|14 Live From Schenectady 1928
AS A TELEVISION show, it had a somewhat limited appeal. Live from General Electric's radio laboratories in Schenectady, New York, it's . . . a guy removing his glasses. And then putting them on again. Then blowing a smoke ring. So went the world's first television broadcast--into three homes. And yet on that January afternoon in 1928, GE's brilliant Swedish-born engineer, Ernst F.W. Alexanderson, laid the crude foundation of one of the most powerful, influential media in history.

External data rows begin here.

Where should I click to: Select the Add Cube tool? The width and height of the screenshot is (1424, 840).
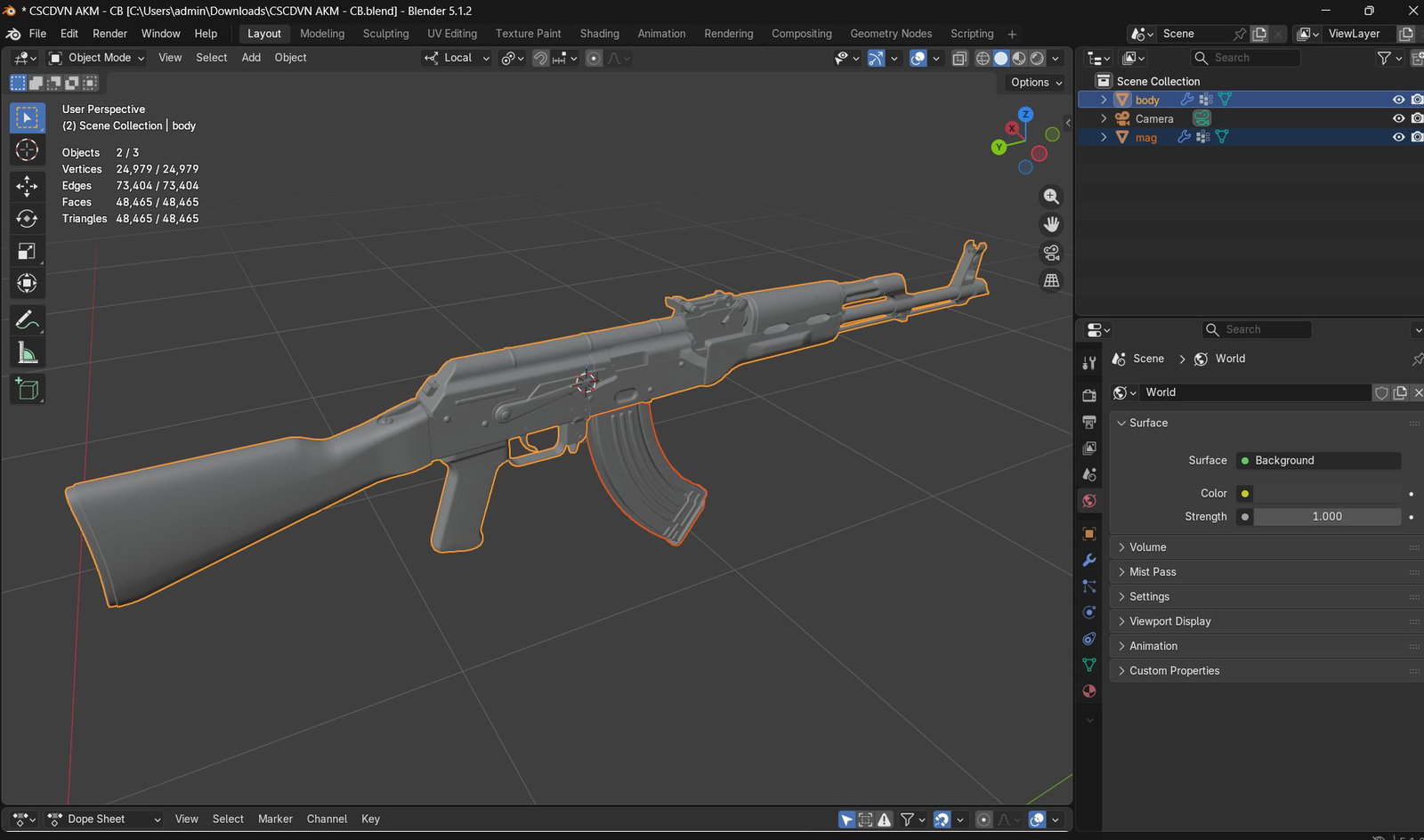pos(27,389)
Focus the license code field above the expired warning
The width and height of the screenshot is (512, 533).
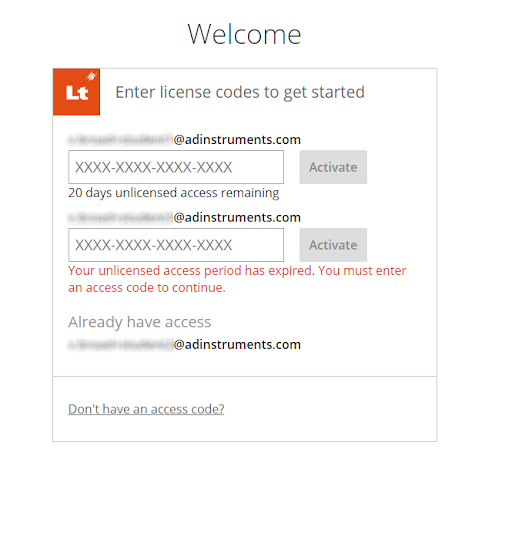pyautogui.click(x=176, y=245)
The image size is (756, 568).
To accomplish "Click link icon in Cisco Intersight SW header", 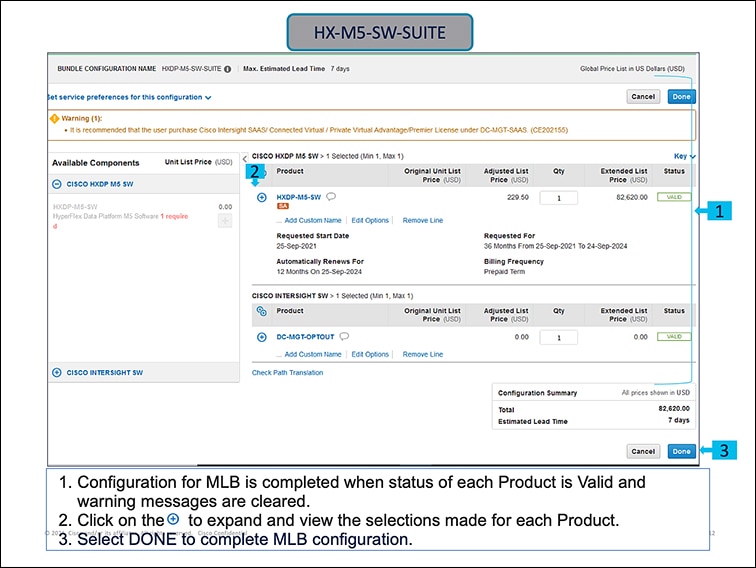I will [262, 312].
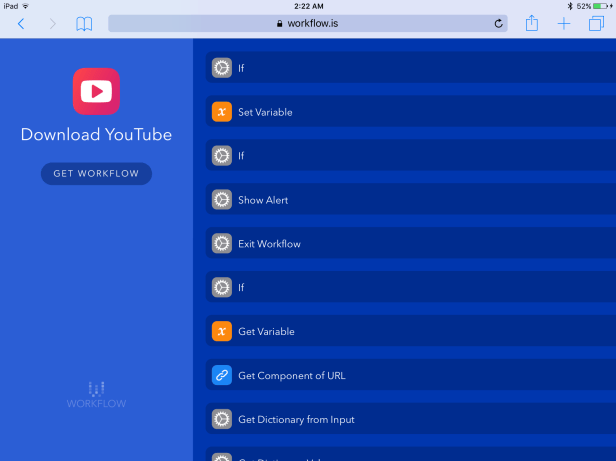Show all open tabs overview
616x461 pixels.
pyautogui.click(x=597, y=23)
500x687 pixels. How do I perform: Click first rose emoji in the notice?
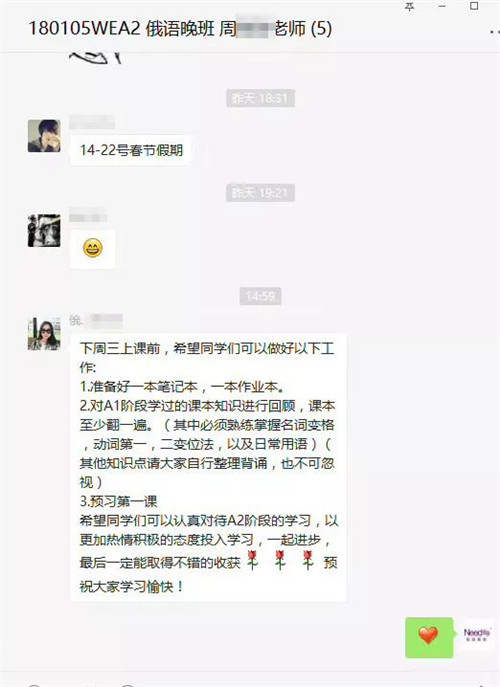(252, 560)
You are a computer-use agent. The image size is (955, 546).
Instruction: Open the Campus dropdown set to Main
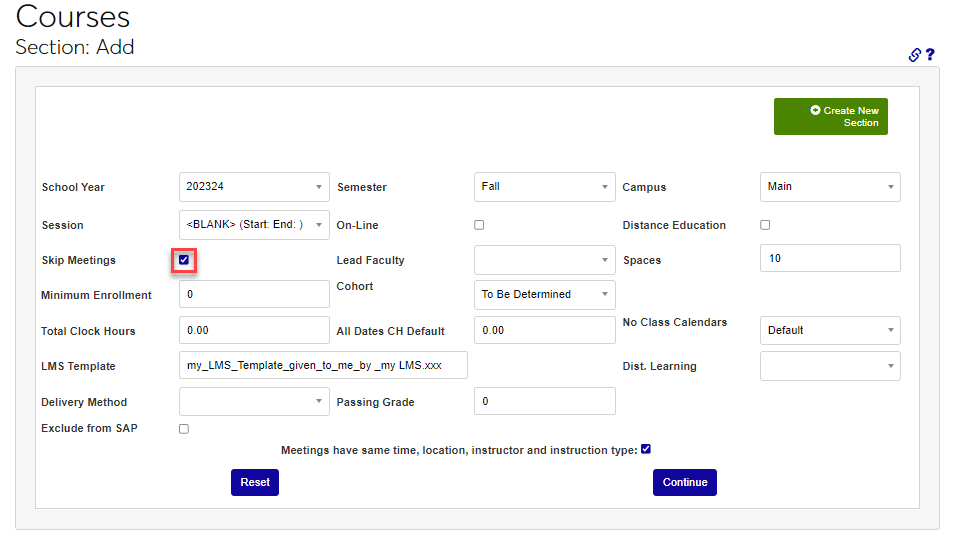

Ever since the launch of radio broadcasting in the early 1920s, the race had been on to combine and transmit sound with moving images. Two years before Alexanderson's demonstration, Scotsman John Logie Baird used a mechanical scanner to transmit a flickering image of a human head. But GE surpassed Baird's efforts. Four months after Alexanderson's transmission, the company was broadcasting images three times a week, and the basic elements of television were in place. Then in 1937 an electronic system employing the more sophisticated cathode-ray tube was adopted by the BBC in England. The broadcast of the 1947 World Series clinched television's growing importance. By the end of the 1950s, nearly 90 percent of U.S. homes could boast at least one TV set. The world no longer needed to be imagined--now it could be seen and heard. America had a new communal fireplace.